## What you should do
Taking the line that contains "This screenshot has width=601, height=398." as the start and the last line of the data as the end, repeat exactly every line in that span, but no pictures.

Stored data:
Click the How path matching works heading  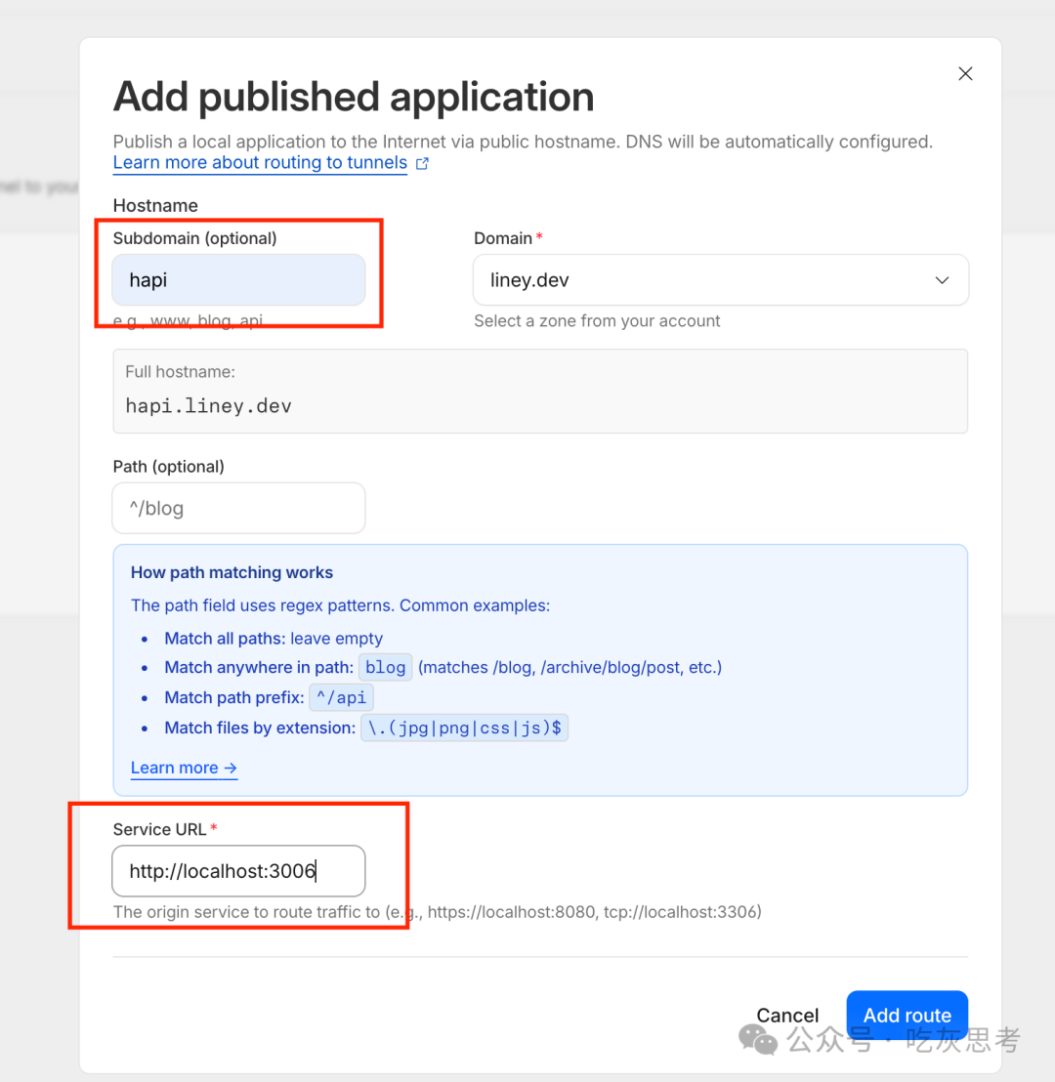(232, 572)
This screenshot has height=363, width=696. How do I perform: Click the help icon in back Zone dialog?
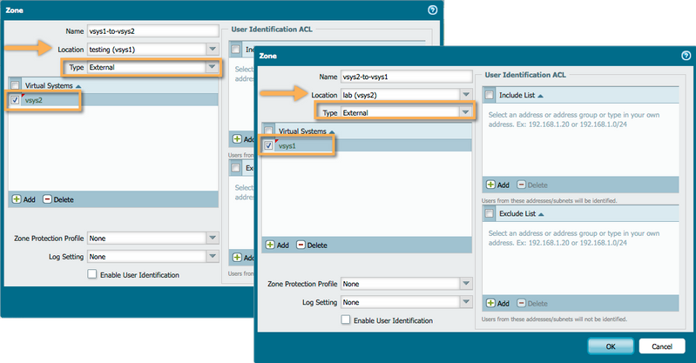click(x=432, y=10)
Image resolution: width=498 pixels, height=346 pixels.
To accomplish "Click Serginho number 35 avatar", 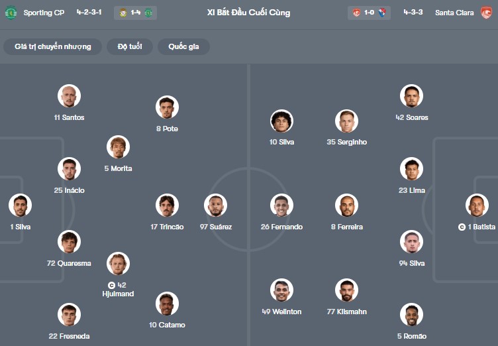I will pyautogui.click(x=346, y=121).
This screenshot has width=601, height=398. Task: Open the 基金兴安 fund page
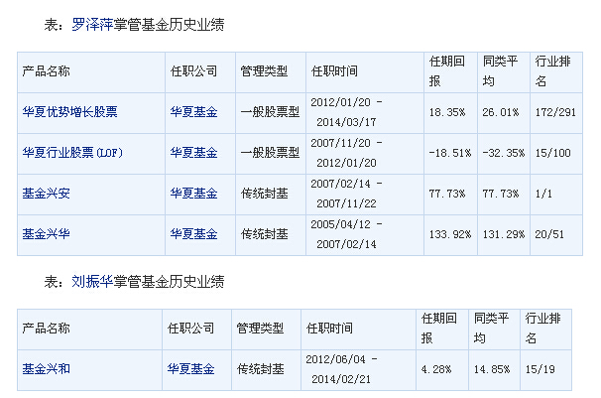[x=44, y=194]
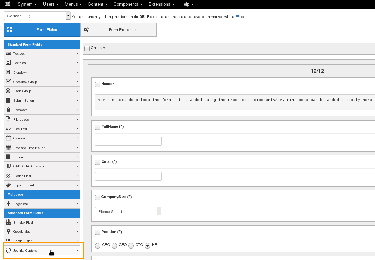
Task: Click the Joomla logo in the top bar
Action: coord(7,4)
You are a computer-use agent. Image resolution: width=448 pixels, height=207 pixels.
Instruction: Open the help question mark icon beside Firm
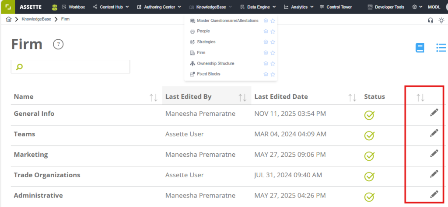pos(58,44)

## Response below
This screenshot has width=601, height=398. Task: Open the 基金兴安 fund page
[x=44, y=194]
Task: Click the Joomla logo in the top bar
Action: coord(7,4)
You are a computer-use agent. Image resolution: width=448 pixels, height=207 pixels.
Instruction: Open the help question mark icon beside Firm
pos(58,44)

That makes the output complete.